Nel vedere il film evento di questo fine anno, lanciato direttamente su Netflix, si scopre che il cinema può ancora divertire in modo intelligente e graffiante e, per contrasto, si capisce d’un colpo quale mediocrità, quale banalità concettuale (e quale tedio) vengano veicolate dalla sterminata produzione cinematografica mondiale che inonda le poche sale sopravvissute e i troppi canali televisivi dedicati.
Il film, che parte con degli straordinari titoli anni ’70 su uno swing anni ‘60, col suo potere satirico ci riporta (quasi) all’epoca in cui registi europei ormai dimenticati come Buñuel e Ferreri, sapevano guardare e denunciare con occhio spietato i vizi borghesi; ma lo fa attualizzandoli, mobilizzando tutto il potenziale hollywoodiano, col ritmo giusto, il montaggio serrato, il garbo del miglior Kaufman (Se mi lasci ti cancello), frullando molti generi, fantascienza (Solaris, Gravity, Interstellar, perfino Jurassic Park), dramma esistenziale (Melancholia), commedia sentimentale e antisentimentale, documentari naturalistici, film politico-sociali, polizieschi, musical, sitcom.
Gli studiosi di cinema potranno fare a gara per scovare le citazioni (o i plagi spudorati, come quello di Zabriskie Point).
I numerosi personaggi sono ispirati alle celebrità dell’America di oggi, finalmente guidata da una Presidente donna che è sicuramente peggio dei suoi predecessori maschi, dei quali peraltro emula anche la spavalderia erotica.
Ma il potere politico in realtà controlla solo l’informazione televisiva e i social, Il vero potere è in mano a chi opera sui Big Data e chi investe in materie prime.
Ognuno persegue i propri miseri interessi di fronte ad una catastrofe globale imminente e inesorabile che nessuno, salvo chi l’ha scoperta, la dottoranda in astrofisica che diviene uno zimbello mediatico e deve ritirarsi nel suo privato, sembra percepire.

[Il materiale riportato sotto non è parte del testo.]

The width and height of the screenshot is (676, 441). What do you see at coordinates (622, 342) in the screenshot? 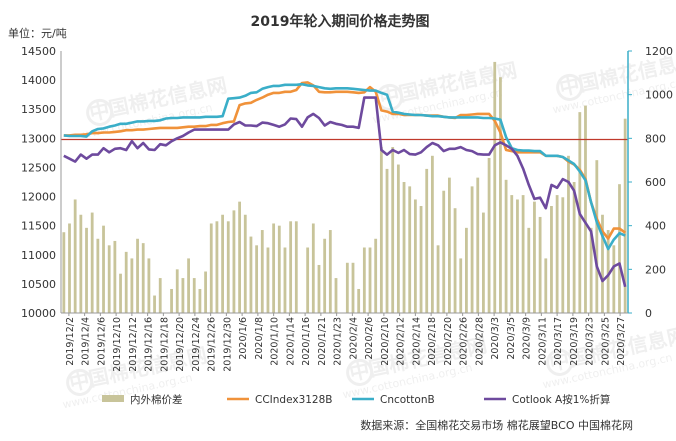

Tutti si vendono di fronte alla necessità del politically correct, perfino lo scienziato che viene assunto dai media per divulgare la situazione, un Di Caprio che è l’interprete meno riuscito in un cast veramente stellare (Jennifer Lawrence, Cate Blanchet, Meryl Streep, Ariana Grande, Mark Rylance).
Il film va guardato fino in fondo, perché l’ultima scena segue i lunghissimi titoli di coda: l’ultimo uomo sopravvissuto è il più idiota, attaccato ai pochi oggetti rimastigli in un oceano di macerie.
La sceneggiatura è assolutamente perfetta e richiede una continua attenzione per coglierne le finezze. Bellissimi e per niente gratuitamente spettacolari gli effetti speciali e la grafica digitale.
In ultima analisi il tema di fondo del film e la quasi totale incapacità di sfuggire all’immanenza e alle sue illusioni da parte della maggioranza degli uomini di oggi: solo pochi, di fronte alla catastrofe imminente, ritroveranno il senso della trascendenza grazie alla percezione della propria finitudine.
Hollywood, col suo immenso potenziale produttivo, sforna dunque un capolavoro prendendo di mira nient’altro che se stessa e gli enormi capitali che la sostengono.
Per una volta non si prende sul serio e ci indica che lo scopo di quest’industria è sostanzialmente quello di intrattenerci e farci sorridere difendendoci da quella realtà che spietatamente rende evidente, ingigantita sui nostri maxischermi domestici.
In questo caso, facendoci anche riscoprire la bellezza di pensare.